*WORK TO DO:* Copy out every one of the records below word for word, in the same order and on the same lines.

## begin GIVEN INFORMATION

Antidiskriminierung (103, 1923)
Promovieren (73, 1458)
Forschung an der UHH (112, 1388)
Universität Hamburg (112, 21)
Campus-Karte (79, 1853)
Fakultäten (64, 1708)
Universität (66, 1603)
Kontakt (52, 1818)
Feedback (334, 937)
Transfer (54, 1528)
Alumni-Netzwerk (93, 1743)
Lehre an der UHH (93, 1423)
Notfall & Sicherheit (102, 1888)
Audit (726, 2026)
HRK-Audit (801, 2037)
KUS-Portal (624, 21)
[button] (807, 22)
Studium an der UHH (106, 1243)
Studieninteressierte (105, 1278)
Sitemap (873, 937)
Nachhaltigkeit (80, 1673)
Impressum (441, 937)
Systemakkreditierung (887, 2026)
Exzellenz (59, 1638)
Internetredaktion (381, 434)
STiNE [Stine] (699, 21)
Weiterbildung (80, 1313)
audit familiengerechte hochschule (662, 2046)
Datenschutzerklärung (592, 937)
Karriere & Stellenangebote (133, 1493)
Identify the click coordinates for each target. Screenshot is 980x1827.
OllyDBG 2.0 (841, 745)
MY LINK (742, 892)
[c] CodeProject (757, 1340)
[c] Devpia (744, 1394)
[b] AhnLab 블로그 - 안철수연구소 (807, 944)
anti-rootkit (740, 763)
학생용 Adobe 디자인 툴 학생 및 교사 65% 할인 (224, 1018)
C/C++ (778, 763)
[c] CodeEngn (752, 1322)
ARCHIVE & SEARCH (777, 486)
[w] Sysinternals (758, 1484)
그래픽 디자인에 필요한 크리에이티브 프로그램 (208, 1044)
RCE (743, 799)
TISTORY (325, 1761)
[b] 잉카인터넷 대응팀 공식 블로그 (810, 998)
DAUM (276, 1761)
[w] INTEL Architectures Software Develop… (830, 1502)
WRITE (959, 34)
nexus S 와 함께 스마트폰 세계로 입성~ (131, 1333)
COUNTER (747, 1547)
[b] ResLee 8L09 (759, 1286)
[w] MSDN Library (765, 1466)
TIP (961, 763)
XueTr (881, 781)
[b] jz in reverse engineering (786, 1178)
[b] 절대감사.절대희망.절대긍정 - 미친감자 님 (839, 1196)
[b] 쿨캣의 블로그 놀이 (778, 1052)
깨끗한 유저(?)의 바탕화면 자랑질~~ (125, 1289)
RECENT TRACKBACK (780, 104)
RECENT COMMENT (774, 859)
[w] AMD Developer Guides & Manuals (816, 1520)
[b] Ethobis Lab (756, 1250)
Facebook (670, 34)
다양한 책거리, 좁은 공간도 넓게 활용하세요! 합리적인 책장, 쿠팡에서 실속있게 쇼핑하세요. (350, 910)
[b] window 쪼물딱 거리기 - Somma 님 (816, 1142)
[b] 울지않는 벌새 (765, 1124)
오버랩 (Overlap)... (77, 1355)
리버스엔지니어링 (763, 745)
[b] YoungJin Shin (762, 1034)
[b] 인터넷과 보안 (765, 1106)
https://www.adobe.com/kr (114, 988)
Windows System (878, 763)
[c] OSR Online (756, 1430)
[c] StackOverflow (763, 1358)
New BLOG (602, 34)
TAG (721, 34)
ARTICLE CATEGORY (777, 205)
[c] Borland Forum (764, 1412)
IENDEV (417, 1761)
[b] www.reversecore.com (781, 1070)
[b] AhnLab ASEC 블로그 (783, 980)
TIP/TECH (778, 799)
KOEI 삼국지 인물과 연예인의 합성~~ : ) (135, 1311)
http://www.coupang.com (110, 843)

## end GIVEN INFORMATION

*RESULT FOR THIS TASK:*
Antidiskriminierung (103, 1923)
Promovieren (73, 1458)
Forschung an der UHH (112, 1388)
Universität Hamburg (112, 21)
Campus-Karte (79, 1853)
Fakultäten (64, 1708)
Universität (66, 1603)
Kontakt (52, 1818)
Feedback (334, 937)
Transfer (54, 1528)
Alumni-Netzwerk (93, 1743)
Lehre an der UHH (93, 1423)
Notfall & Sicherheit (102, 1888)
Audit (726, 2026)
HRK-Audit (801, 2037)
KUS-Portal (624, 21)
[button] (807, 22)
Studium an der UHH (106, 1243)
Studieninteressierte (105, 1278)
Sitemap (873, 937)
Nachhaltigkeit (80, 1673)
Impressum (441, 937)
Systemakkreditierung (887, 2026)
Exzellenz (59, 1638)
Internetredaktion (381, 434)
STiNE [Stine] (699, 21)
Weiterbildung (80, 1313)
audit familiengerechte hochschule (662, 2046)
Datenschutzerklärung (592, 937)
Karriere & Stellenangebote (133, 1493)
Identify the click coordinates for each target. Screenshot is 980x1827.
OllyDBG 2.0 (841, 745)
MY LINK (742, 892)
[c] CodeProject (757, 1340)
[c] Devpia (744, 1394)
[b] AhnLab 블로그 - 안철수연구소 (807, 944)
anti-rootkit (740, 763)
학생용 Adobe 디자인 툴 학생 및 교사 65% 할인 (224, 1018)
C/C++ (778, 763)
[c] CodeEngn (752, 1322)
ARCHIVE & SEARCH (777, 486)
[w] Sysinternals (758, 1484)
그래픽 디자인에 필요한 크리에이티브 프로그램 (208, 1044)
RCE (743, 799)
TISTORY (325, 1761)
[b] 잉카인터넷 대응팀 공식 블로그 (810, 998)
DAUM (276, 1761)
[w] INTEL Architectures Software Develop… (830, 1502)
WRITE (959, 34)
nexus S 와 함께 스마트폰 세계로 입성~ (131, 1333)
COUNTER (747, 1547)
[b] ResLee 8L09 (759, 1286)
[w] MSDN Library (765, 1466)
TIP (961, 763)
XueTr (881, 781)
[b] jz in reverse engineering (786, 1178)
[b] 절대감사.절대희망.절대긍정 - 미친감자 님 (839, 1196)
[b] 쿨캣의 블로그 놀이 (778, 1052)
깨끗한 유저(?)의 바탕화면 자랑질~~ (125, 1289)
RECENT TRACKBACK (780, 104)
RECENT COMMENT (774, 859)
[w] AMD Developer Guides & Manuals (816, 1520)
[b] Ethobis Lab (756, 1250)
Facebook (670, 34)
다양한 책거리, 좁은 공간도 넓게 활용하세요! 합리적인 책장, 쿠팡에서 실속있게 쇼핑하세요. (350, 910)
[b] window 쪼물딱 거리기 - Somma 님 (816, 1142)
[b] 울지않는 벌새 (765, 1124)
오버랩 (Overlap)... (77, 1355)
리버스엔지니어링 (763, 745)
[b] YoungJin Shin (762, 1034)
[b] 인터넷과 보안 (765, 1106)
https://www.adobe.com/kr (114, 988)
Windows System (878, 763)
[c] OSR Online (756, 1430)
[c] StackOverflow (763, 1358)
New BLOG (602, 34)
TAG (721, 34)
ARTICLE CATEGORY (777, 205)
[c] Borland Forum (764, 1412)
IENDEV (417, 1761)
[b] www.reversecore.com (781, 1070)
[b] AhnLab ASEC 블로그 (783, 980)
TIP/TECH (778, 799)
KOEI 삼국지 인물과 연예인의 합성~~ : ) (135, 1311)
http://www.coupang.com (110, 843)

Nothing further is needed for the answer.